▼
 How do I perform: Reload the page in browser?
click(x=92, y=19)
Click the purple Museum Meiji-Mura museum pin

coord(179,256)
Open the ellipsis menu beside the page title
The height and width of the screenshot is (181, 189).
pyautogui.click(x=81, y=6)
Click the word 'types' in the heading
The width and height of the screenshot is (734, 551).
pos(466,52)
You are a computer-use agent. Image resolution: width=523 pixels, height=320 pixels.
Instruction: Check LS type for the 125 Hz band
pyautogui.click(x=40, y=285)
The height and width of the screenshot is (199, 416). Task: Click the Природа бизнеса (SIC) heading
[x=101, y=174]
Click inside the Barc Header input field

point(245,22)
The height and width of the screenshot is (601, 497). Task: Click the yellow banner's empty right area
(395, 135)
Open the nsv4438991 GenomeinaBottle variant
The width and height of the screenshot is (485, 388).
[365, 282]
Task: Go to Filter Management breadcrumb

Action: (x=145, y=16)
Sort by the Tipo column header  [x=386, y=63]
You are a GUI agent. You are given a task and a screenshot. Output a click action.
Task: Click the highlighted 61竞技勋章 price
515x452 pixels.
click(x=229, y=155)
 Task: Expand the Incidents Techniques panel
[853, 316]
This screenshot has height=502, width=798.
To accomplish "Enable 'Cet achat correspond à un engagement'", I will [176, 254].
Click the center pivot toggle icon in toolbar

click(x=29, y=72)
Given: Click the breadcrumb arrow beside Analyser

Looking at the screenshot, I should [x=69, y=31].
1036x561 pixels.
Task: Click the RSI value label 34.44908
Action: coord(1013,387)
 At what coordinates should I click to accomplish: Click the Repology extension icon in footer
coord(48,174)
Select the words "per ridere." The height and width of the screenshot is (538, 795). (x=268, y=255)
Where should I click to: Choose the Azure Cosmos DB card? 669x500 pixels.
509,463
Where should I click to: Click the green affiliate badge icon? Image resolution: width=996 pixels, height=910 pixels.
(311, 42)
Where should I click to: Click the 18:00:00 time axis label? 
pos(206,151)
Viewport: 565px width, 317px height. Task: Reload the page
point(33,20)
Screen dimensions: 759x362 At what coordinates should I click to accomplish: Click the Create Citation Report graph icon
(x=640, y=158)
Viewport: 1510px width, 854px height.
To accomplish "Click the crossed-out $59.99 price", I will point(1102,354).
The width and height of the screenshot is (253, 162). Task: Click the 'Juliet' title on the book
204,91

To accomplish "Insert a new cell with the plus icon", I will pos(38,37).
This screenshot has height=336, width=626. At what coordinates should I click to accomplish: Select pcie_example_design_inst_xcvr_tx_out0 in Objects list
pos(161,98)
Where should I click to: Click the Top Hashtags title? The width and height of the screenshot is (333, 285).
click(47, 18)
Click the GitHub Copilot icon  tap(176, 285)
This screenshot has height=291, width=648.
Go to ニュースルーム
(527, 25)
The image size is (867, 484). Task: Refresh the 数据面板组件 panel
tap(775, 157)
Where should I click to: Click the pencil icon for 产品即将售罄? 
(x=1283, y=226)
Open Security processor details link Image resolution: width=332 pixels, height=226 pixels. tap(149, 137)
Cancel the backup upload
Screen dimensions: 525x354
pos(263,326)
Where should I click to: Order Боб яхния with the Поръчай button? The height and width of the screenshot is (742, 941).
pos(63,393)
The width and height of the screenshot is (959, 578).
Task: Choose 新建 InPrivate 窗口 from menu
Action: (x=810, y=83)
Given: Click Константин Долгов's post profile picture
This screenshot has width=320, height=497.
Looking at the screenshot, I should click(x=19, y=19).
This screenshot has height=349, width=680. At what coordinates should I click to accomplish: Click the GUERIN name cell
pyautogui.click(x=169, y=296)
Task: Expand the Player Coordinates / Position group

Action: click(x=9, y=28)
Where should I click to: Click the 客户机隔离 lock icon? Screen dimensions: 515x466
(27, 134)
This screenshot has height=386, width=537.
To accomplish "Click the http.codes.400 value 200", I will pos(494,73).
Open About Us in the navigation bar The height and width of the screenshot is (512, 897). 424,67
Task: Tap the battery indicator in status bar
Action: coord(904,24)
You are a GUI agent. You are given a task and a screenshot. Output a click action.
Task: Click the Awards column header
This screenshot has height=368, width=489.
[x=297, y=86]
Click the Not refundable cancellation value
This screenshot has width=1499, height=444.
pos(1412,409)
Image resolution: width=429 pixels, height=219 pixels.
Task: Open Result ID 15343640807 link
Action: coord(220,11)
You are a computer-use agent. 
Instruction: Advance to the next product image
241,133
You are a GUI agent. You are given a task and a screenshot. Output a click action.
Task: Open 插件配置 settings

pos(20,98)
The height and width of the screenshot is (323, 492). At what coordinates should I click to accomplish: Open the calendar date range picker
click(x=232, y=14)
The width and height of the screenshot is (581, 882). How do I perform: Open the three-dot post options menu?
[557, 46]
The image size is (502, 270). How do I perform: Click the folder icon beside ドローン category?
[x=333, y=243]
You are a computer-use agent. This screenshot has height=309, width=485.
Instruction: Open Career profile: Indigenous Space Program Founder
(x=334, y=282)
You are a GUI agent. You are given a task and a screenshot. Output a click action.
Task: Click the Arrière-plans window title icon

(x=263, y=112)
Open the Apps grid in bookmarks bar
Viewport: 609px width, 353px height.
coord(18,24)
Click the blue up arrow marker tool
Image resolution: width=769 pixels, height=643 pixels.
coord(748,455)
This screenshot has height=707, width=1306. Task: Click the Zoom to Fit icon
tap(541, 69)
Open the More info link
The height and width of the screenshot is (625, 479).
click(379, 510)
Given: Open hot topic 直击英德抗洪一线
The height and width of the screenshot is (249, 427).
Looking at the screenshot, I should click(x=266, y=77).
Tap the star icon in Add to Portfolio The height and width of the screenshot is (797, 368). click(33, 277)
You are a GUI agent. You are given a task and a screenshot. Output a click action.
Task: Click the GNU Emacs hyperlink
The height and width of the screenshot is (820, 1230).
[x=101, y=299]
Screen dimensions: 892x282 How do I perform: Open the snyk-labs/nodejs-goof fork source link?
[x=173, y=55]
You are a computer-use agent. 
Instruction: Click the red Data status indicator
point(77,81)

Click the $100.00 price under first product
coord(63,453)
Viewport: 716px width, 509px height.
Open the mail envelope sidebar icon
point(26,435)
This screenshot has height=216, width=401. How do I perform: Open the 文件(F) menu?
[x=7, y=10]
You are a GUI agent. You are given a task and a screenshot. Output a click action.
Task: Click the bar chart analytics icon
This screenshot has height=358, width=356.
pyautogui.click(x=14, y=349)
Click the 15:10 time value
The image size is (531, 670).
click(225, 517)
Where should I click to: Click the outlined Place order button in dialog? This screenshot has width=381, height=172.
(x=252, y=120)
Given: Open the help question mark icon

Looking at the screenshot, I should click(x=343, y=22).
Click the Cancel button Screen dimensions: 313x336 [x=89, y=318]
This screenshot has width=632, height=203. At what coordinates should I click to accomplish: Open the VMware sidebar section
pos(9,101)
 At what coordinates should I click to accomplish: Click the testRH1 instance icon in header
▲
Exact retyping of every entry is required.

> [Exercise response]
 How do I perform: Reload the page in browser?
click(x=92, y=19)
Click the purple Museum Meiji-Mura museum pin

coord(179,256)
Open the ellipsis menu beside the page title
The height and width of the screenshot is (181, 189).
pyautogui.click(x=81, y=6)
Click the word 'types' in the heading
The width and height of the screenshot is (734, 551).
pos(466,52)
You are a computer-use agent. Image resolution: width=523 pixels, height=320 pixels.
Instruction: Check LS type for the 125 Hz band
pyautogui.click(x=40, y=285)
The height and width of the screenshot is (199, 416). Task: Click the Природа бизнеса (SIC) heading
[x=101, y=174]
Click inside the Barc Header input field

point(245,22)
The height and width of the screenshot is (601, 497). Task: Click the yellow banner's empty right area
(395, 135)
Open the nsv4438991 GenomeinaBottle variant
The width and height of the screenshot is (485, 388).
[365, 282]
Task: Go to Filter Management breadcrumb

Action: (x=145, y=16)
Sort by the Tipo column header  [x=386, y=63]
You are a GUI agent. You are given a task and a screenshot. Output a click action.
Task: Click the highlighted 61竞技勋章 price
515x452 pixels.
click(x=229, y=155)
 Task: Expand the Incidents Techniques panel
[853, 316]
This screenshot has height=502, width=798.
To accomplish "Enable 'Cet achat correspond à un engagement'", I will [176, 254].
Click the center pivot toggle icon in toolbar

click(x=29, y=72)
Given: Click the breadcrumb arrow beside Analyser

Looking at the screenshot, I should [x=69, y=31].
1036x561 pixels.
Task: Click the RSI value label 34.44908
Action: coord(1013,387)
 At what coordinates should I click to accomplish: Click the Repology extension icon in footer
coord(48,174)
Select the words "per ridere." The height and width of the screenshot is (538, 795). (x=268, y=255)
Where should I click to: Choose the Azure Cosmos DB card? 669x500 pixels.
509,463
Where should I click to: Click the green affiliate badge icon? Image resolution: width=996 pixels, height=910 pixels.
(311, 42)
Where should I click to: Click the 18:00:00 time axis label? 
pos(206,151)
Viewport: 565px width, 317px height. Task: Reload the page
point(33,20)
Screen dimensions: 759x362 At what coordinates should I click to accomplish: Click the Create Citation Report graph icon
(x=640, y=158)
Viewport: 1510px width, 854px height.
To accomplish "Click the crossed-out $59.99 price", I will point(1102,354).
The width and height of the screenshot is (253, 162). Task: Click the 'Juliet' title on the book
204,91

To accomplish "Insert a new cell with the plus icon", I will pos(38,37).
This screenshot has height=336, width=626. At what coordinates should I click to accomplish: Select pcie_example_design_inst_xcvr_tx_out0 in Objects list
pos(161,98)
Where should I click to: Click the Top Hashtags title? The width and height of the screenshot is (333, 285).
click(47, 18)
Click the GitHub Copilot icon  tap(176, 285)
This screenshot has height=291, width=648.
Go to ニュースルーム
(527, 25)
The image size is (867, 484). Task: Refresh the 数据面板组件 panel
tap(775, 157)
Where should I click to: Click the pencil icon for 产品即将售罄? 
(x=1283, y=226)
Open Security processor details link Image resolution: width=332 pixels, height=226 pixels. tap(149, 137)
Cancel the backup upload
Screen dimensions: 525x354
pos(263,326)
Where should I click to: Order Боб яхния with the Поръчай button? The height and width of the screenshot is (742, 941).
pos(63,393)
The width and height of the screenshot is (959, 578).
Task: Choose 新建 InPrivate 窗口 from menu
Action: (x=810, y=83)
Given: Click Константин Долгов's post profile picture
This screenshot has width=320, height=497.
Looking at the screenshot, I should click(x=19, y=19).
This screenshot has height=349, width=680. At what coordinates should I click to accomplish: Click the GUERIN name cell
pyautogui.click(x=169, y=296)
Task: Expand the Player Coordinates / Position group

Action: click(x=9, y=28)
Where should I click to: Click the 客户机隔离 lock icon? Screen dimensions: 515x466
(27, 134)
This screenshot has height=386, width=537.
To accomplish "Click the http.codes.400 value 200", I will pos(494,73).
Open About Us in the navigation bar The height and width of the screenshot is (512, 897). 424,67
Task: Tap the battery indicator in status bar
Action: coord(904,24)
You are a GUI agent. You are given a task and a screenshot. Output a click action.
Task: Click the Awards column header
This screenshot has height=368, width=489.
[x=297, y=86]
Click the Not refundable cancellation value
This screenshot has width=1499, height=444.
pos(1412,409)
Image resolution: width=429 pixels, height=219 pixels.
Task: Open Result ID 15343640807 link
Action: coord(220,11)
You are a computer-use agent. 
Instruction: Advance to the next product image
241,133
You are a GUI agent. You are given a task and a screenshot. Output a click action.
Task: Open 插件配置 settings

pos(20,98)
The height and width of the screenshot is (323, 492). At what coordinates should I click to accomplish: Open the calendar date range picker
click(x=232, y=14)
The width and height of the screenshot is (581, 882). How do I perform: Open the three-dot post options menu?
[557, 46]
The image size is (502, 270). How do I perform: Click the folder icon beside ドローン category?
[x=333, y=243]
You are a computer-use agent. This screenshot has height=309, width=485.
Instruction: Open Career profile: Indigenous Space Program Founder
(x=334, y=282)
You are a GUI agent. You are given a task and a screenshot. Output a click action.
Task: Click the Arrière-plans window title icon

(x=263, y=112)
Open the Apps grid in bookmarks bar
Viewport: 609px width, 353px height.
coord(18,24)
Click the blue up arrow marker tool
Image resolution: width=769 pixels, height=643 pixels.
coord(748,455)
This screenshot has height=707, width=1306. Task: Click the Zoom to Fit icon
tap(541, 69)
Open the More info link
The height and width of the screenshot is (625, 479).
click(379, 510)
Given: Open hot topic 直击英德抗洪一线
The height and width of the screenshot is (249, 427).
Looking at the screenshot, I should click(x=266, y=77).
Tap the star icon in Add to Portfolio The height and width of the screenshot is (797, 368). click(33, 277)
You are a GUI agent. You are given a task and a screenshot. Output a click action.
Task: Click the GNU Emacs hyperlink
The height and width of the screenshot is (820, 1230).
[x=101, y=299]
Screen dimensions: 892x282 How do I perform: Open the snyk-labs/nodejs-goof fork source link?
[x=173, y=55]
You are a computer-use agent. 
Instruction: Click the red Data status indicator
point(77,81)

Click the $100.00 price under first product
coord(63,453)
Viewport: 716px width, 509px height.
Open the mail envelope sidebar icon
point(26,435)
This screenshot has height=216, width=401. How do I perform: Open the 文件(F) menu?
[x=7, y=10]
You are a GUI agent. You are given a task and a screenshot. Output a click action.
Task: Click the bar chart analytics icon
This screenshot has height=358, width=356.
pyautogui.click(x=14, y=349)
Click the 15:10 time value
The image size is (531, 670).
click(225, 517)
Where should I click to: Click the outlined Place order button in dialog? This screenshot has width=381, height=172.
(x=252, y=120)
Given: Open the help question mark icon

Looking at the screenshot, I should click(x=343, y=22).
Click the Cancel button Screen dimensions: 313x336 [x=89, y=318]
This screenshot has width=632, height=203. At what coordinates should I click to accomplish: Open the VMware sidebar section
pos(9,101)
 At what coordinates should I click to accomplish: Click the testRH1 instance icon in header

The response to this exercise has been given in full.